Exortamos, portanto, os líderes do G20 a tomar medidas ousadas para reestruturar fundamentalmente o sistema financeiro e econômico global atual para que ele respeite os direitos humanos e sirva as pessoas e o Planeta.
Hamburgo, 19 de junho de 2017

O que é Civil 20

O G20 civil é uma reunião para o diálogo político entre os líderes políticos dos países do G20 e representantes de organizações da sociedade civil que trabalham nas questões relacionadas à agenda da Cúpula do G20. O objetivo da reunião civil do G20 é facilitar o intercâmbio de ideias e opiniões sobre a agenda da Cúpula do G20 e discutir questões pertinentes que sejam relevantes para a sociedade civil com vistas a contribuir de forma substancial para a formulação de políticas com base na avaliação da sociedade civil da Agenda principal da Cúpula do G20. As deliberações da sociedade civil do G20 remontam à Cúpula de Toronto em Junho de 2010. No entanto, como processo estruturado o Civil 20 foi estabelecido pela primeira vez durante a presidência russa do G20 em 2013.

Ao longo dos últimos meses, representantes de mais de 150 organizações de mais de 50 países trabalharam no Civil 20 em seis grupos de trabalho.
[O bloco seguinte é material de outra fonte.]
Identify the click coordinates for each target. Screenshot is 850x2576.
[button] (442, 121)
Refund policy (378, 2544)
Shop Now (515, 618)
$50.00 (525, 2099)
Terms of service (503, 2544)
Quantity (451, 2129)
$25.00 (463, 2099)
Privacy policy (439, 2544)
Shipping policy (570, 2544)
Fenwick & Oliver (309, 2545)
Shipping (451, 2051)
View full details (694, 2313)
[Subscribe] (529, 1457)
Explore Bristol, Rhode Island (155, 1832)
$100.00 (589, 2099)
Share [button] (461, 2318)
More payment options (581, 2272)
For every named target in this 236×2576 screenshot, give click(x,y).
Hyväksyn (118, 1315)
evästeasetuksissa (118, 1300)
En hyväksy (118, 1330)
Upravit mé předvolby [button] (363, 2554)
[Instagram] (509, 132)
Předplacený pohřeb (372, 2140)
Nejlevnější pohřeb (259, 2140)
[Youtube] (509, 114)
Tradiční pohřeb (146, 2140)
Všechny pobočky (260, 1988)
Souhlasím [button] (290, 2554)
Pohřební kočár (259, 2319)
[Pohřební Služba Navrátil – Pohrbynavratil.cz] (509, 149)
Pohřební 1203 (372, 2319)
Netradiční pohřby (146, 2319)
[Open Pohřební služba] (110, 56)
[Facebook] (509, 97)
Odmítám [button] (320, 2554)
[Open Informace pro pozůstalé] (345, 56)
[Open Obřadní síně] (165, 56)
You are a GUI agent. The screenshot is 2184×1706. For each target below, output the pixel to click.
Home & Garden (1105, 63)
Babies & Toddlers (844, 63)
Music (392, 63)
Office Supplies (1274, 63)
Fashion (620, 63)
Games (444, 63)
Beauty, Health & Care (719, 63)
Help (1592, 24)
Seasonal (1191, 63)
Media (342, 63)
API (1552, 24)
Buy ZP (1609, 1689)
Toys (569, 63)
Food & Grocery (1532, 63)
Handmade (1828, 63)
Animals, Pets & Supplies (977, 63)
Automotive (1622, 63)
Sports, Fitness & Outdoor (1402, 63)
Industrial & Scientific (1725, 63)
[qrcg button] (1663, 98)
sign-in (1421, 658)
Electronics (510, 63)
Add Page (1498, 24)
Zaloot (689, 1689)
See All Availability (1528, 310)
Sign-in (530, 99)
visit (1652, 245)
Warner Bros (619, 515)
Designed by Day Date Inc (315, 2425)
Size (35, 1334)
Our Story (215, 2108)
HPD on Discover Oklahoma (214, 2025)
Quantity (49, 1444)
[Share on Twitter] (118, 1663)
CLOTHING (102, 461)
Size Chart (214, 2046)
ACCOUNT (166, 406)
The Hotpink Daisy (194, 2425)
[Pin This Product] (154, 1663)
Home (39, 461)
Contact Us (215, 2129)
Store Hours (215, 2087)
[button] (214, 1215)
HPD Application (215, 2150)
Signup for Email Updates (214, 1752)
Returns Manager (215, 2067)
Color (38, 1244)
A Cúpula do C20 de 18 a 19 de Junho de 2017 foi o destaque do C20 deste ano. Durante o primeiro dia, 300 participantes discutiram o tipo de globalização que a sociedade civil quer em uma série de painéis e workshops. No segundo dia, representantes da política, organizações internacionais e sociedade em geral discutiram as recomendações políticas da C20. entre eles a chanceler alemã, Angela Merkel.